North American orders for Class 8 trucks dropped to 16,800 units for May, according to data tracked by ACT Research; a 30% decline from April, the firm noted.
While Steve Tam, ACT’s vice president, noted in a statement that May’s Class 8 order volume is the lowest in the past seven months, it is still 18% higher year-over-year when compared to May 2016. On top of that, the May’s dip corresponds to a seasonally-expected decline in orders, he stressed.
“While the magnitude of the decline is greater than expected, the timing is spot on,” said Tam. “May is typically the time of the year when order intake drops below average.”

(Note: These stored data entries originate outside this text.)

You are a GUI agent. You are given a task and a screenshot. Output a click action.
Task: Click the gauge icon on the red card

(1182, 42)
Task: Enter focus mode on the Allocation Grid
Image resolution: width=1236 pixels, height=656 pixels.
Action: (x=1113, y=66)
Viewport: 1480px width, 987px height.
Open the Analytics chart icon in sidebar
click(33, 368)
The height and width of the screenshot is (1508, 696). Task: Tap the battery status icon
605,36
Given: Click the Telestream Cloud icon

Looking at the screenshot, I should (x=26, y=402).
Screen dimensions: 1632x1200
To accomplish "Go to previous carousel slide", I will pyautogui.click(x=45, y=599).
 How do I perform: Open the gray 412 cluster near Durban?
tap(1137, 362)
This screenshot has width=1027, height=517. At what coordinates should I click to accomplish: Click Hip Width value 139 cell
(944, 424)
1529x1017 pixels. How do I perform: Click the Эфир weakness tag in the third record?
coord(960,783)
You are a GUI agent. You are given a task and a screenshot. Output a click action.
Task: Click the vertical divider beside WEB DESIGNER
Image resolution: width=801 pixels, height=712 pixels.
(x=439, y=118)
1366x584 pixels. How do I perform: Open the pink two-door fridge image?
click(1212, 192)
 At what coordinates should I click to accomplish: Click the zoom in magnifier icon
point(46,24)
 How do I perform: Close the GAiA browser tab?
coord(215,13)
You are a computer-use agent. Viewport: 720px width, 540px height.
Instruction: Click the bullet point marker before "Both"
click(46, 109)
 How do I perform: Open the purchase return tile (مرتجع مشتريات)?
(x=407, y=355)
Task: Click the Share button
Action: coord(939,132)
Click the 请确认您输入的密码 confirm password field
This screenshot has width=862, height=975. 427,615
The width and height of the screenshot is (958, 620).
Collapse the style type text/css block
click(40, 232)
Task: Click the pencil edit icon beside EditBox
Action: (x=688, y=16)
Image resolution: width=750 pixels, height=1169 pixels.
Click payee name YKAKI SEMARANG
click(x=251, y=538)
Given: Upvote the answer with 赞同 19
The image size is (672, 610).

Don Ake, vice president of commercial vehicles for research firm FTR Transportation Intelligence, added that May’s order numbers “are not that worrisome” considering the steady volume of orders over the past seven months.
“It appears the typical summer order slump just showed up one month early,” he pointed out. “It does indicate the market is functioning normally and there is a steady, not robust, upward trend. The slowdown in order activity will give the OEMs a chance to get production lined up with demand.”
Total Class 8 orders for the past twelve months are running at about 211,000 units right now, Ake pointed out, and FTR still expects the Class 8 build and sales to continue to increase as the year progresses.
“May orders were actually very close to our January forecast, so the market continues to move ahead as expected,” he noted. “Orders should continue at about this pace through the summer, which will be good enough to support stronger demand in third and fourth quarters.”
Michael Baudendistel, vice president of the transportation and logistics research group at Stifel Capital Markets added that he is “not shocked” to witness a “mid-year lull in order activity materialize” as recent order trends belied persistent weakness in core trucking markets.
“While we still believe there is more potential upside than downside to our 215,000 unit 2017 forecast, given a steeper-than-expected decline in May, we are leaving [that] outlook unchanged for now,” Baudendistel noted.
“We believe the Class 8 order weakness in May should be viewed as a step back from unsustainable levels,” he explained. “Overall, we continue to view North American [commercial] truck order trends over the past several months favorably, and believe conditions are setting up well for a strong 2019-2020, which should be years with significant replacement demand.”
North American orders for medium-duty trucks, by contrast, witnessed renewed strength in May, noted ACCT’s Tam, with orders for Class 5-7 units jumping to 21,200 units – up 13% from April and up 22% compared to May of 2016.
“Medium duty orders saw a resurgence, though not quite to the level they enjoyed in the December to March time period,” Tam added.
Yet Stifel’s Baudendistel remains “cautious” where medium-duty order trends are concerned.
He said Stifel is holding fast to its production forecast of 235,000 Class 5-7 units for 2017, up 1% from last year, as Class 5-7 orders are only up 2% from 2016 at this point.